United Kingdom[edit]

In England, a prerequisite of Christian marriage is the "reading of the banns"—for any three Sundays in the three months prior to the intended date of the ceremony, the names of every couple intending marriage has to be read aloud by the priest(s) of their parish(es) of residence, or the posting of a 'Notice of Intent to Marry' in the registry office for civil ceremonies. The intention of this is to prevent bigamy or other unlawful marriages by giving fair warning to anybody who might have a legal right to object. In practice, however, it also gives warning to the couples' parents, who sometimes objected on purely personal grounds. To work around this, it is necessary to get a special licence from the Archbishop of Canterbury—or to flee somewhere the law did not apply.

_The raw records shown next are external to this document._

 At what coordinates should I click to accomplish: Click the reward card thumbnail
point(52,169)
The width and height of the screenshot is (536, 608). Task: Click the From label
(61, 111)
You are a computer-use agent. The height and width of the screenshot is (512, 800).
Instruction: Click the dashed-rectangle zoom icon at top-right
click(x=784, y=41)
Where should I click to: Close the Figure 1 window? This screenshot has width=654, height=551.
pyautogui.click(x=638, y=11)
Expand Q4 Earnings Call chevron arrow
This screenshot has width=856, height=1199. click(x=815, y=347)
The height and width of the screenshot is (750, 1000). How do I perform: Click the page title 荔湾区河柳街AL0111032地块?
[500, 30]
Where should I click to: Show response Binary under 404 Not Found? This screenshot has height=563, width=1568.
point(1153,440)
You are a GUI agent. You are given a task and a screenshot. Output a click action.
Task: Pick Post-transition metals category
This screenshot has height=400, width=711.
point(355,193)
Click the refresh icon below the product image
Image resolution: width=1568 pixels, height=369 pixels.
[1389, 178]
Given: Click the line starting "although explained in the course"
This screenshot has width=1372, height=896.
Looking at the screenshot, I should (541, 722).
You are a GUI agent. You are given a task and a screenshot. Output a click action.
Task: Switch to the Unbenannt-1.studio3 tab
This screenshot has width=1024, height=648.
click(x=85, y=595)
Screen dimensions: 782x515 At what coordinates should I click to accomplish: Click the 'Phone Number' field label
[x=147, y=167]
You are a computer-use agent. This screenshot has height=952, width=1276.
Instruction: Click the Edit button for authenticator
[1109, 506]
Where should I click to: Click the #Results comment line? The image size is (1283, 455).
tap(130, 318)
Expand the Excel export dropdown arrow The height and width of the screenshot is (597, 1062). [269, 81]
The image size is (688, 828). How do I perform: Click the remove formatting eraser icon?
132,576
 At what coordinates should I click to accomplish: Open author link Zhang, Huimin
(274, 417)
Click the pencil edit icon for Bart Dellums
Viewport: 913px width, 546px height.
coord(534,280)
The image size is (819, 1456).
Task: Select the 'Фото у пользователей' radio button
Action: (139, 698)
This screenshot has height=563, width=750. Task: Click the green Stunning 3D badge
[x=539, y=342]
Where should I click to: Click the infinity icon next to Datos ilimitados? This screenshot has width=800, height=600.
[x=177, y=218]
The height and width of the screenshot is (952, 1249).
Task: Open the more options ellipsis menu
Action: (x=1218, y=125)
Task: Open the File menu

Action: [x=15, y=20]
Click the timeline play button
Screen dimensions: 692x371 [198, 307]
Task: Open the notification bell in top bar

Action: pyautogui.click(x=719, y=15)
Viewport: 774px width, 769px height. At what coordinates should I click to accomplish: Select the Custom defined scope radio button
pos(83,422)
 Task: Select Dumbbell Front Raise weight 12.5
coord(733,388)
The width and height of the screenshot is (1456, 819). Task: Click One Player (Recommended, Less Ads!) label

For civil marriages notices must be posted for 28 clear days, at the appropriate register office.[8]

Southeast Asia[edit]

Philippines[edit]

In the Philippines, elopement is called "tanan". Tanan is a long-standing practice in Filipino culture when a woman leaves her home without her parents' permission to live a life with her partner. Usually she will elope during the nighttime hours and is awaited by her lover nearby, who then takes her away to a location not of her origin. The next morning, the distraught parents are clueless to the whereabouts of their daughter. Tanan often occurs as a result of an impending arranged marriage or in defiance to parents' dislike of a preferred suitor.

Indonesia[edit]

In Indonesia, an elopement is considered as "kawin lari", translated as "runaway marriage" ("kawin", means marriage, "lari" means running/fleeing). This happens if the groom, the bride or both fail to get parental permission for the marriage. As Indonesia is a religiously strict country, a couple cannot be married without a parent's (or next closest living relative) consent. Thus, most Indonesian couples who engage in elopement often end up marrying without acknowledgment or official record by the government.

Malaysia[edit]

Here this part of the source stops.